How Options Profit Is Calculated
Options give you the right, but not the obligation, to buy (call) or sell (put) an underlying asset at a specified strike price before or on the expiration date. The premium is the cost you pay for this right. Each standard options contract represents 100 shares of the underlying stock.
For a call option, profit occurs when the stock price rises above the strike price plus the premium paid. For a put option, profit occurs when the stock price falls below the strike price minus the premium paid. The breakeven point is the stock price at which you neither profit nor lose money.
Formulas
Call Profit = (Stock Price - Strike Price - Premium) × 100 × Contracts
Put Profit = (Strike Price - Stock Price - Premium) × 100 × Contracts
Call Breakeven = Strike Price + Premium
Put Breakeven = Strike Price - Premium
Max Loss (Buyer) = Premium × 100 × Contracts
Call Options vs Put Options
A call option gives you the right to buy shares at the strike price. You profit when the stock rises above your breakeven point. Your maximum loss is limited to the premium paid. A put option gives you the right to sell shares at the strike price. You profit when the stock falls below your breakeven point. Puts are commonly used as portfolio insurance to protect against declines in stock value.
Options buyers have limited risk (the premium paid) but unlimited potential profit on calls. Options sellers have limited profit potential (the premium received) but potentially unlimited risk on uncovered positions. This calculator focuses on the buyer's perspective for both call and put options.
Understanding Breakeven Points
The breakeven point is the stock price at which your option trade results in zero profit and zero loss. For call options, the breakeven is the strike price plus the premium. For put options, the breakeven is the strike price minus the premium. Any movement beyond the breakeven in your favor represents profit.

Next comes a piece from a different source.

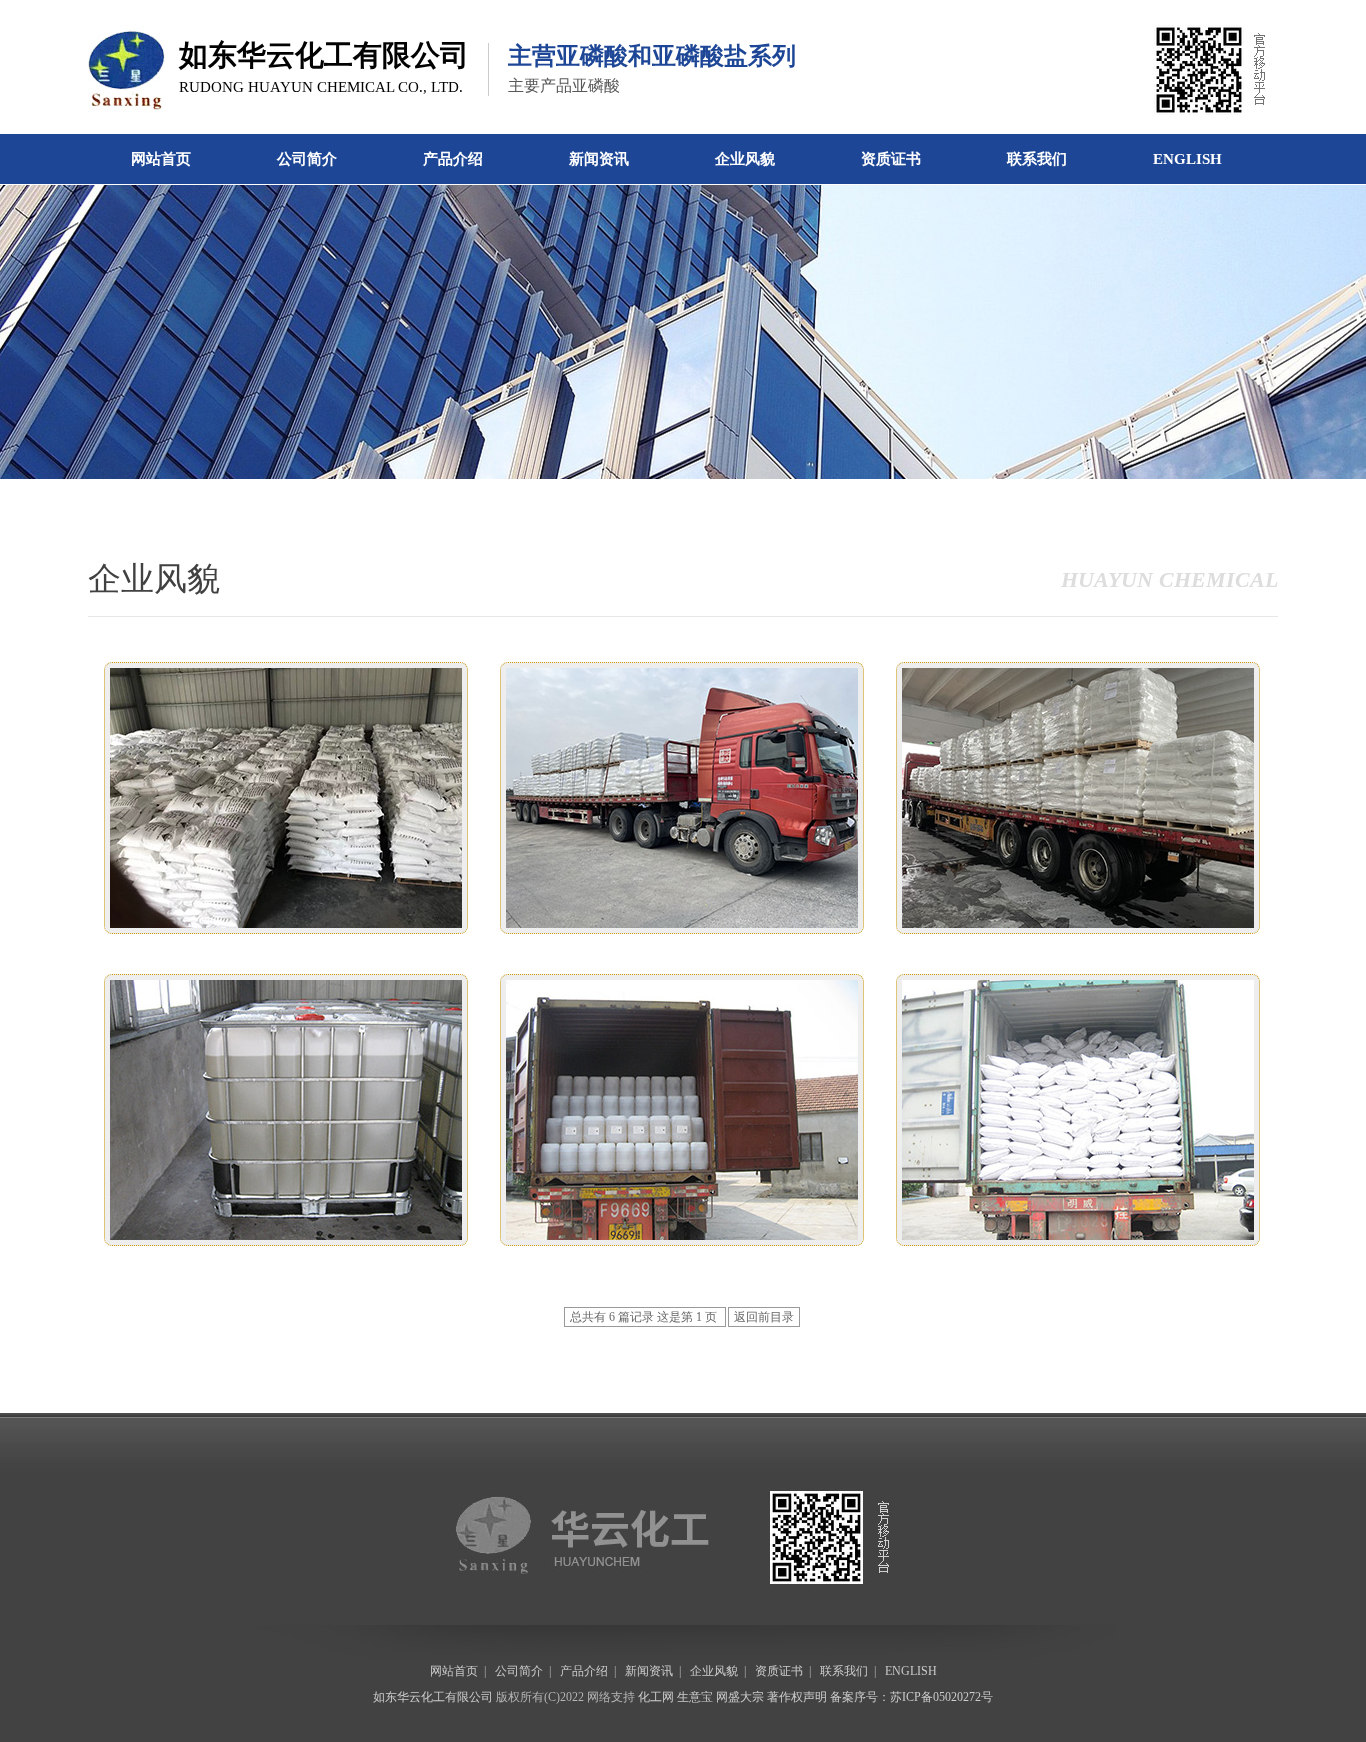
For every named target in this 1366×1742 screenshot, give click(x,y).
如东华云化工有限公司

Understanding your breakeven helps you assess the probability of a profitable trade before entering the position.
Factors Affecting Option Prices
- Intrinsic value: The amount the option is in the money (stock price minus strike for calls).
- Time value: The premium above intrinsic value that reflects time remaining until expiration.
- Implied volatility: Higher volatility increases option premiums for both calls and puts.
- Time decay (theta): Options lose time value as expiration approaches, especially in the final 30 days.